Data entries:

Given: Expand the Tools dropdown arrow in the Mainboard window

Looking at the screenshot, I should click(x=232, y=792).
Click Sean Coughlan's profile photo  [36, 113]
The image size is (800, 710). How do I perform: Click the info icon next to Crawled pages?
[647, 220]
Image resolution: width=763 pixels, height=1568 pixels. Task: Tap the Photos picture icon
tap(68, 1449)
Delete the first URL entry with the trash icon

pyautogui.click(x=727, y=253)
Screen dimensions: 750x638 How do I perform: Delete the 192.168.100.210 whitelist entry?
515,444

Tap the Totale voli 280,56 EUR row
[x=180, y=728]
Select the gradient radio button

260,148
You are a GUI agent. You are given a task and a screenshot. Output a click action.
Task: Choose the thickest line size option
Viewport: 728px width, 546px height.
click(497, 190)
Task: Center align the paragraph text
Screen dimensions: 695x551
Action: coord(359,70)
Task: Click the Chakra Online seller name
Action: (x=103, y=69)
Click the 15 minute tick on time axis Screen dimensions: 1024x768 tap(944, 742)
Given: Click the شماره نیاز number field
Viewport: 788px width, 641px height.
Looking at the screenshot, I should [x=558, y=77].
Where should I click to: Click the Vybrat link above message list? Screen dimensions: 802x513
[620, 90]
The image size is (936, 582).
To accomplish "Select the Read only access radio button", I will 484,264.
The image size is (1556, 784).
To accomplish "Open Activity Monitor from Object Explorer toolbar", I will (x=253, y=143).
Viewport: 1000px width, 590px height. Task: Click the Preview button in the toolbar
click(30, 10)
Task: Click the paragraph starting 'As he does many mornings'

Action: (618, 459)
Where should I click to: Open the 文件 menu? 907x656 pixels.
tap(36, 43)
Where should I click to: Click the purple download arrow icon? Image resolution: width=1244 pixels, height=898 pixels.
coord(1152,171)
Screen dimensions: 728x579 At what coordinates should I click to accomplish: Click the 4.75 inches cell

ASSIGNED TASK :: Please retype the data, matching it exactly.

SOLUTION FOR THIS EXERCISE ::
Given: Expand the Tools dropdown arrow in the Mainboard window

Looking at the screenshot, I should click(x=232, y=792).
Click Sean Coughlan's profile photo  [36, 113]
The image size is (800, 710). How do I perform: Click the info icon next to Crawled pages?
[647, 220]
Image resolution: width=763 pixels, height=1568 pixels. Task: Tap the Photos picture icon
tap(68, 1449)
Delete the first URL entry with the trash icon

pyautogui.click(x=727, y=253)
Screen dimensions: 750x638 How do I perform: Delete the 192.168.100.210 whitelist entry?
515,444

Tap the Totale voli 280,56 EUR row
[x=180, y=728]
Select the gradient radio button

260,148
You are a GUI agent. You are given a task and a screenshot. Output a click action.
Task: Choose the thickest line size option
Viewport: 728px width, 546px height.
click(497, 190)
Task: Center align the paragraph text
Screen dimensions: 695x551
Action: coord(359,70)
Task: Click the Chakra Online seller name
Action: (x=103, y=69)
Click the 15 minute tick on time axis Screen dimensions: 1024x768 tap(944, 742)
Given: Click the شماره نیاز number field
Viewport: 788px width, 641px height.
Looking at the screenshot, I should [x=558, y=77].
Where should I click to: Click the Vybrat link above message list? Screen dimensions: 802x513
[620, 90]
The image size is (936, 582).
To accomplish "Select the Read only access radio button", I will 484,264.
The image size is (1556, 784).
To accomplish "Open Activity Monitor from Object Explorer toolbar", I will (x=253, y=143).
Viewport: 1000px width, 590px height. Task: Click the Preview button in the toolbar
click(30, 10)
Task: Click the paragraph starting 'As he does many mornings'

Action: (618, 459)
Where should I click to: Open the 文件 menu? 907x656 pixels.
tap(36, 43)
Where should I click to: Click the purple download arrow icon? Image resolution: width=1244 pixels, height=898 pixels.
coord(1152,171)
Screen dimensions: 728x579 At what coordinates should I click to accomplish: Click the 4.75 inches cell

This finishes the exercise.